The G6 can be obtained in three different colors (black, silver, white), while the E-5 is only available in black.
If the front view area (width x height) of the cameras is taken as an aggregate measure of their size, the Panasonic G6 is considerably smaller (38 percent) than the Olympus E-5. Moreover, the G6 is substantially lighter (55 percent) than the E-5. It is worth mentioning in this context that the E-5 is splash and dust resistant, while the G6 does not feature any corresponding weather-sealing.

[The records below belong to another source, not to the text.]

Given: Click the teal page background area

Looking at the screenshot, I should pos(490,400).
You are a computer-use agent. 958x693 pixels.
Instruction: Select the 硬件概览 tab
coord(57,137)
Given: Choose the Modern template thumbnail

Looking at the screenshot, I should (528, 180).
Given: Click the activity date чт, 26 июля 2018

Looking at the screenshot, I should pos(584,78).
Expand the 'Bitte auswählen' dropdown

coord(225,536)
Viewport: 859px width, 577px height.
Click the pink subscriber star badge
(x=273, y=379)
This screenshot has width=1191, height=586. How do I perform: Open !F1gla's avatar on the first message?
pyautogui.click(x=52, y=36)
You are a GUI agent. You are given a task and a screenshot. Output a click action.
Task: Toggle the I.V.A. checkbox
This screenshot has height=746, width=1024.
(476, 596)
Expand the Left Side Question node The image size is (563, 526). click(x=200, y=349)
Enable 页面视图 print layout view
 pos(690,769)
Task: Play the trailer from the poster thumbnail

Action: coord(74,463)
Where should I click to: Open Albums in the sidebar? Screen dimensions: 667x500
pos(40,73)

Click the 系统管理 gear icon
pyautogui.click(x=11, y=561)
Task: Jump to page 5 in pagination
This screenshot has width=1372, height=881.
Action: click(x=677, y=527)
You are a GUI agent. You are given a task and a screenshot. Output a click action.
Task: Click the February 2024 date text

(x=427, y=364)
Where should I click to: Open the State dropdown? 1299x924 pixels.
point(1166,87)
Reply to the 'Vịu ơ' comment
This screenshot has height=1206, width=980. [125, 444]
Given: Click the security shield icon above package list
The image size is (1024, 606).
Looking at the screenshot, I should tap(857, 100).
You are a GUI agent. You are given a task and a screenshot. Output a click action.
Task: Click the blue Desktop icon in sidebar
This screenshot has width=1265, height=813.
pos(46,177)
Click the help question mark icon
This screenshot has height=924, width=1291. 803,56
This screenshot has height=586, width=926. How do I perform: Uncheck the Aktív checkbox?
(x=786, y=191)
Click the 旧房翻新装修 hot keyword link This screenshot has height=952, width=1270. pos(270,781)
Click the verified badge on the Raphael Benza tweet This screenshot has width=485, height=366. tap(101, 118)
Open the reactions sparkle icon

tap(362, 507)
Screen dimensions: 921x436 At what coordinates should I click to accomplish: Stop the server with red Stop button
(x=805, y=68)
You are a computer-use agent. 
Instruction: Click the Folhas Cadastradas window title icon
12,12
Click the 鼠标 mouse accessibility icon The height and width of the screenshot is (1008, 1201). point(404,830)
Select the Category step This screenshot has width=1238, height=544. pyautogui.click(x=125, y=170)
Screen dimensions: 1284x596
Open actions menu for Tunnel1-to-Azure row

The above size and weight comparisons are to some extent incomplete since they do not consider the interchangeable lenses that both of these cameras require. Both cameras have similarly sized sensors, but DSLRs have a larger flange-to-focal plane distance than mirrorless cameras, which imposes contraints on the optical engineering process and generally leads to bigger and heavier lenses. You can compare the optics available for the two cameras in the Four Thirds Lens Catalog (E-5) and the Micro Four Thirds Lens Catalog (G6). Mirrorless cameras, such as the G6, have moreover the advantage that they can use many lenses from other systems via adapters, as they have a relatively short flange to focal plane distance.
The following table provides a synthesis of the main physical specifications of the two cameras and other similar ones. In case you want to display and compare another camera duo, you can use the CAM-parator app to select your camera combination among a large number of options.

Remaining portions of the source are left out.